Presentation Details

Name: Gauss Award Winning Paper: Diagnosing Performance Variations in HPC Applications Using Machine Learning
Time: Monday, June 19, 2017
05:30 pm - 06:00 pm
Room:   Panorama 3
Messe Frankfurt
Speaker:   Emre Ates, Boston University
  Ozan Tuncer, Boston University
Abstract:   With the growing complexity and scale of high performance computing (HPC) systems, application performance variation has become a significant challenge in efficient and resilient system management. Application performance variation can be caused by resource contention as well as software- and firmware-related problems, and can lead to premature job termination, reduced performance, and wasted compute platform resources.
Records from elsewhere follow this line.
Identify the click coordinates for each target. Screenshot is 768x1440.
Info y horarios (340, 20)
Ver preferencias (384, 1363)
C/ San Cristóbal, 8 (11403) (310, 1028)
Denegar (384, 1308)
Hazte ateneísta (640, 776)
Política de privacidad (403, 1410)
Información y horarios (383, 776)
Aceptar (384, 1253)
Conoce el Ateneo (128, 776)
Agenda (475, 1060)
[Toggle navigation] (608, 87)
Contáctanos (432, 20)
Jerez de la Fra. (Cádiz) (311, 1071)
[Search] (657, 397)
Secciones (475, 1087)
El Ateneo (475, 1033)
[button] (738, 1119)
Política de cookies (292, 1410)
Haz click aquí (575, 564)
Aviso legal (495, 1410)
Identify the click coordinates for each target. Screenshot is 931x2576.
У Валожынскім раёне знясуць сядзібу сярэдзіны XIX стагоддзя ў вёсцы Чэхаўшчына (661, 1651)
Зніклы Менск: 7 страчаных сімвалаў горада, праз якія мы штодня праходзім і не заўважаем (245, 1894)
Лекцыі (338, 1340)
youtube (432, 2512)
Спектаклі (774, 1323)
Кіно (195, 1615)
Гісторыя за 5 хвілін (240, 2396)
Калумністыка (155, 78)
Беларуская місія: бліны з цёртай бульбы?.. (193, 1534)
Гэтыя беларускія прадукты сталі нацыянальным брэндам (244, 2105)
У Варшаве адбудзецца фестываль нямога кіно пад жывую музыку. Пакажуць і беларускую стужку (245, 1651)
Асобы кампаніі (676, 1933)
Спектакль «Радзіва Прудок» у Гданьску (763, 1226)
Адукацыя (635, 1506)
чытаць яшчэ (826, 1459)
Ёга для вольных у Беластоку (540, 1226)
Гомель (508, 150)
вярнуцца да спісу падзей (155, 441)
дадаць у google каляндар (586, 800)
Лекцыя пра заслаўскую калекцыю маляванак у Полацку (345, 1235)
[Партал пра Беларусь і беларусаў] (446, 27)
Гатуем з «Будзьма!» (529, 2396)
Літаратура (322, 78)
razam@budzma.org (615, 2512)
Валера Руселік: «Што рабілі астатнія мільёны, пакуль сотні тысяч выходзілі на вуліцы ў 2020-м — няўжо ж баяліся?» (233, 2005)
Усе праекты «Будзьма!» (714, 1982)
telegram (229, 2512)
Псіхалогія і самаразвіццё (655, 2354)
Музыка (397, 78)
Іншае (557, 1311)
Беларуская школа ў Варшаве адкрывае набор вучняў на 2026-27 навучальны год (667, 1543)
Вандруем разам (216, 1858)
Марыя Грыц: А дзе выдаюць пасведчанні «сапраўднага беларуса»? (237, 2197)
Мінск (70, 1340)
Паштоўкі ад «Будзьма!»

To effectively alleviate this problem, system administrators must detect and identify the anomalies that are responsible for performance variation and take preventive actions. However, diagnosing anomalies can be a difficult task given the vast amount of noisy and high-dimensional data being collected via a variety of system monitoring infrastructures. In this paper, we present a novel framework that uses machine learning to automatically diagnose a variety of performance anomalies in HPC systems. Our framework leverages resource usage and performance counter data collected during application runs. We first convert the collected time series data into statistical features that retain application characteristics to significantly reduce the computational overhead of our technique. We then use machine learning algorithms to learn anomaly characteristics from historical data and to identify the types of anomalies observed while running applications. We evaluate our framework both on an HPC cluster and on a public cloud, and demonstrate that our approach outperforms current state-of-the-art techniques in detecting anomalies, reaching above 0.97 F-score.